Il est vrai que la seule question en litige devant l'arbitre de l'immigration lors de l'enquête serait celle de savoir si les allégations de fait présentées contre l'intimé sont vraies. Dans l'affirmative, l'expulsion doit s'ensuivre, puisque le paragraphe 32(6) de la Loi empêche l'arbitre de prendre en considération des circonstances spéciales lorsqu'il décide s'il prononcera une ordonnance d'expulsion dans une affaire comme celle-ci. Cependant, à cet égard, l'arbitre ne se trouve pas dans une situation différente de celle de tout autre juge des faits, comme le juge instruisant une affaire de meurtre, par exemple, qui n'a d'autre choix que d'imposer l'emprisonnement à vie si les faits sont établis. L'obligation de l'arbitre consiste à respecter scrupuleusement le principe de l'équité en prenant sa décision fondée sur les faits.


[19]            L'arbitre a, dans le cas qui nous occupe, examiné les allégations de fait et il a conclu que les faits relatés étaient véridiques et que le demandeur relevait d'un des cas visés par le paragraphe 27(1) de la Loi. L'arbitre a par conséquent pris une mesure d'expulsion valide et licite en se conformant aux dispositions impératives de la Loi.

[20]            Le demandeur semble dire que la mesure d'expulsion a été prise dans le but de lui imposer certaines conditions. Cependant, les faits n'appuient pas cette thèse. Ainsi qu'il a déjà été expliqué, la mesure d'expulsion découle de l'application de la loi et, dès que l'arbitre conclut que le demandeur appartient à l'une des catégories de personnes visées à l'alinéa 27(1)d), l'arbitre doit, selon les dispositions impératives du paragraphe 32(2) de la Loi, ordonner son expulsion.

[21]            Dans l'arrêt Hoang c. Canada (Ministre de l'Emploi et de l'Immigration), [1990] A.C.F. no 1096 ( « Hoang » ), la Cour d'appel fédérale a conclu ce qui suit :

Mais nous ne traitons pas ici d'une disposition exigeant l'imposition d'une peine sévère pour une infraction donnée. En effet, le paragraphe 32(2) n'impose pas de peine. Cette disposition est le corollaire nécessaire des limites imposées par l'article 4 de la Loi au droit des résidents permanents d'entrer au Canada et d'y demeurer. Lorsqu'il est établi qu'un résident permanent est une personne appartenant à l'une des catégories visées au paragraphe 27(1), cette personne n'a plus le droit de demeurer au pays. Il n'est donc pas exagéré ni déraisonnable d'exiger qu'une ordonnance d'expulsion soit rendue contre cette personne. L'expulsion est en effet le seul moyen pratique de forcer un étranger qui se trouve illégalement au Canada à quitter le pays. De plus, le Parlement peut et doit imposer des limites aux droits qu'ont les résidents permanents de demeurer au pays. Et, à mon avis, on ne peut soutenir sérieusement qu'il est cruel, inusité ou déraisonnable de prescrire que les résidents permanents perdront le droit de demeurer au pays s'ils sont déclarés coupables d'une infraction que le Parlement juge en elle-même une infraction grave.

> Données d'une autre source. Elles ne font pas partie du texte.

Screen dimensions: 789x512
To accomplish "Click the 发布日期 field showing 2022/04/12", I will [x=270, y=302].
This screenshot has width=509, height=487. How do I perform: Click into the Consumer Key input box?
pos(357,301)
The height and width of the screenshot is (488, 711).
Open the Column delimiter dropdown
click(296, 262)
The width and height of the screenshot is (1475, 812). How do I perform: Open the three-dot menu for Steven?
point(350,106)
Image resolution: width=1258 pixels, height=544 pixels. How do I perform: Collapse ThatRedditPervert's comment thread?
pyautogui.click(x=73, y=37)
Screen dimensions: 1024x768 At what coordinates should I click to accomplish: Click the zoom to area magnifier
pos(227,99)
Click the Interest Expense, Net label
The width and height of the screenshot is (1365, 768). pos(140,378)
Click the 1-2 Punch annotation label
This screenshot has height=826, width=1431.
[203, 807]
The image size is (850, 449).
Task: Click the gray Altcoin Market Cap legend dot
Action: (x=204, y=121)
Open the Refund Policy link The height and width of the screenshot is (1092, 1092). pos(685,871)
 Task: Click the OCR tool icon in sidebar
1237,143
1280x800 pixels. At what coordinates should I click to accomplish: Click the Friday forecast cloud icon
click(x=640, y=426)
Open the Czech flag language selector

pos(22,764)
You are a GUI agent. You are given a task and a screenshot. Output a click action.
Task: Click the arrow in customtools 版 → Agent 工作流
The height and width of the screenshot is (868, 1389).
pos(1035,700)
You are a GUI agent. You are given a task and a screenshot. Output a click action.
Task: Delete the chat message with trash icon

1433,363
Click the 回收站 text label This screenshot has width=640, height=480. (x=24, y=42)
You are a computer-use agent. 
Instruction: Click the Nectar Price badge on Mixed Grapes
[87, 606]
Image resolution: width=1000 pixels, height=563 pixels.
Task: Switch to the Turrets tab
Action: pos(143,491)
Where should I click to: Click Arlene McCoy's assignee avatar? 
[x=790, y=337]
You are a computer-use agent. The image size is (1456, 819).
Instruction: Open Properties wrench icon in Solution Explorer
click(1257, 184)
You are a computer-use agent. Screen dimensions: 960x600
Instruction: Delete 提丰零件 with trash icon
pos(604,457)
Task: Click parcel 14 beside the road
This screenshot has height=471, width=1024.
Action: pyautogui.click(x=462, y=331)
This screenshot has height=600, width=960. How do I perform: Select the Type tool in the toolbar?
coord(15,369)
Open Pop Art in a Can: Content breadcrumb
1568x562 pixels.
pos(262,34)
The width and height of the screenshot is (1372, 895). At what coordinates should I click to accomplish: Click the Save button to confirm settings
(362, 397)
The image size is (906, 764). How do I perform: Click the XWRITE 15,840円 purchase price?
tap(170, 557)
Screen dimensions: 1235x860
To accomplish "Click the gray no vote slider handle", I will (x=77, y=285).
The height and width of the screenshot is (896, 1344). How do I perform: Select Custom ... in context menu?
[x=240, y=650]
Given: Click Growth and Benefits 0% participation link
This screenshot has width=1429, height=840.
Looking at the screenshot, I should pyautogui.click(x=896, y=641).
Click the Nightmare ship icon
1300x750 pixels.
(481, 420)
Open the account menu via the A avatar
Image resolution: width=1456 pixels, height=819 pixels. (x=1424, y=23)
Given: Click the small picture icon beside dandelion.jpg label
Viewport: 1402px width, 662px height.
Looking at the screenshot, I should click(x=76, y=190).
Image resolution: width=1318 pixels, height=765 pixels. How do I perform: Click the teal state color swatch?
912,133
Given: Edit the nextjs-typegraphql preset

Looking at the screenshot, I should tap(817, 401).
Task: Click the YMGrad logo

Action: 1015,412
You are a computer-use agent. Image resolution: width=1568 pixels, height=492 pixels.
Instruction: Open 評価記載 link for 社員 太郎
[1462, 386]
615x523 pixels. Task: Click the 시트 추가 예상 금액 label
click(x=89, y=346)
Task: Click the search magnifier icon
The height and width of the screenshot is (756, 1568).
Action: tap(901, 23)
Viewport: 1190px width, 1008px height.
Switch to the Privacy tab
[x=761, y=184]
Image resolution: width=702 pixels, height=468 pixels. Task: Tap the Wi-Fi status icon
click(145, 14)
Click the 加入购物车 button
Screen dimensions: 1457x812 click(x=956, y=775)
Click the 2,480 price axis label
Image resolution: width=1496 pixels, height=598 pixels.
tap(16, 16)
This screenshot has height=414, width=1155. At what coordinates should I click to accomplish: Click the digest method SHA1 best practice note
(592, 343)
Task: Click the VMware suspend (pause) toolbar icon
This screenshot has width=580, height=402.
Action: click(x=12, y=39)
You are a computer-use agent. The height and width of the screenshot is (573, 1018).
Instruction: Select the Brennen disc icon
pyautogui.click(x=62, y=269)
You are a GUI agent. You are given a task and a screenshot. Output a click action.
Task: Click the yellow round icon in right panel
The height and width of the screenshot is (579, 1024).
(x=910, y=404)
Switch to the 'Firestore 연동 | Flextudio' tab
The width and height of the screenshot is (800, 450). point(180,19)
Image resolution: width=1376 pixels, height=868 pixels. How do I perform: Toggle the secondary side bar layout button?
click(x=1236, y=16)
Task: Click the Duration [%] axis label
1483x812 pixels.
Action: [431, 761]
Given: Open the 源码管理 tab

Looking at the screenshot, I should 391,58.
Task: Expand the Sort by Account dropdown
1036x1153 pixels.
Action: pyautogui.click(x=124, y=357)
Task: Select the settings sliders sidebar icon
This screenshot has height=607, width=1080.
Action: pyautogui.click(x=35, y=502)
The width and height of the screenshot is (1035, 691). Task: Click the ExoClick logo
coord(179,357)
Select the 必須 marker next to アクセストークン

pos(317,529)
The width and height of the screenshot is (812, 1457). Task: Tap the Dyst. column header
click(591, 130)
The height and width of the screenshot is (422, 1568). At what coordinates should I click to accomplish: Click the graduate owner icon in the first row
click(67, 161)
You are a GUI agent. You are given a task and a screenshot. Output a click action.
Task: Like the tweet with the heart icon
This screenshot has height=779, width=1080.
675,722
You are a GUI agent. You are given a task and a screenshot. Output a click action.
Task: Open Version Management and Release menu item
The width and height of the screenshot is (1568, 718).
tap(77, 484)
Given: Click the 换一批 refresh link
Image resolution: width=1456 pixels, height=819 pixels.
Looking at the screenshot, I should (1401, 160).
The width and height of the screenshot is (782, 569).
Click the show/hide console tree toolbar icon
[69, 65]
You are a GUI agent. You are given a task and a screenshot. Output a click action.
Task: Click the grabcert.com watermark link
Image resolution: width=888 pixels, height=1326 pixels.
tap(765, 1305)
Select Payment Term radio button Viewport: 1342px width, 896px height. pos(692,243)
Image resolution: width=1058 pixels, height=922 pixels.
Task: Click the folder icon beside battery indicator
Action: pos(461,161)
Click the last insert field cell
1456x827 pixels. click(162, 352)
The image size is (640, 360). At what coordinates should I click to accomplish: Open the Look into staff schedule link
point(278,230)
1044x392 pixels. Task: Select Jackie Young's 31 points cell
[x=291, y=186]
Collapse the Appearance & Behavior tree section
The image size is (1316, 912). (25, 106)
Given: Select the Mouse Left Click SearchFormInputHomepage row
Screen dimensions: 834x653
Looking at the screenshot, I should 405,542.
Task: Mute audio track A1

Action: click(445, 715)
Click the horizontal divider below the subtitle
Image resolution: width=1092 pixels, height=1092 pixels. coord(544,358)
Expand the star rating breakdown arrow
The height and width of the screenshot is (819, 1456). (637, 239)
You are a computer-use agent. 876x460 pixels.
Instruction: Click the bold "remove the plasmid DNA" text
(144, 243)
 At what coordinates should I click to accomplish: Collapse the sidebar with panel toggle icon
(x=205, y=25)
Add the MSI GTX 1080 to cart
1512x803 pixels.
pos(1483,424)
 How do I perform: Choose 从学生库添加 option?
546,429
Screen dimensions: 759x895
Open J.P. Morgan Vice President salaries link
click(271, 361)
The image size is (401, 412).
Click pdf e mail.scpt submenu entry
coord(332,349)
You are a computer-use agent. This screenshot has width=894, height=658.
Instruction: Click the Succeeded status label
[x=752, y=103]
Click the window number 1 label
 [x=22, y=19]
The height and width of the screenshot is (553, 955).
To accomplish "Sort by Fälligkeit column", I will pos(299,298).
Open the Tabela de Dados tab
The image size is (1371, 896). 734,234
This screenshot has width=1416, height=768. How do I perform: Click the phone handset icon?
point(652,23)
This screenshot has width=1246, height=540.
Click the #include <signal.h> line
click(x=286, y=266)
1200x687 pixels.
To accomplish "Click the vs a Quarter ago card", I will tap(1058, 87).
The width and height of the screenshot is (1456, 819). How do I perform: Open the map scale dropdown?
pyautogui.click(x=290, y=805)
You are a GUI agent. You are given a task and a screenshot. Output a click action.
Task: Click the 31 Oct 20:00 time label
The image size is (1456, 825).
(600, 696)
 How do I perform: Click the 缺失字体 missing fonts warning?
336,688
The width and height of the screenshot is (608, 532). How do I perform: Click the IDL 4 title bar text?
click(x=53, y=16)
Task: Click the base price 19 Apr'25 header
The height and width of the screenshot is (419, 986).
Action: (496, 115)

[22]            Ce sont donc les agissements du demandeur qui ont donné lieu à la mesure d'expulsion qui a été prise à son endroit. La mesure d'expulsion n'avait pas pour objet de lui imposer des conditions.

[23]            Le demandeur conteste aussi la validité de la mesure d'expulsion en faisant valoir que le ministre n'a pas l'intention d'exécuter cette mesure, car il y a un moratoire sur le renvoi des immigrants vers la République démocratique du Congo. Il cite également l'alinéa 53(1)d) de la Loi, qui prévoit que la personne à qui le statut de réfugié au sens de la Convention a été reconnu « ne peut être renvoyée dans un pays où sa vie ou sa liberté seraient menacées du fait de sa race, de sa religion, de sa nationalité, de son appartenance à un groupe social ou de ses opinions politiques, sauf si [...] d) elle relève, pour toute infraction punissable aux termes d'une loi fédérale d'un emprisonnement maximal égal ou supérieur à dix ans, du cas visé à l'alinéa 27(1)d) et que, selon le ministre, elle constitue un danger pour le public au Canada » (mon soulignement). En l'espèce, aucun avis de danger n'a été réclamé.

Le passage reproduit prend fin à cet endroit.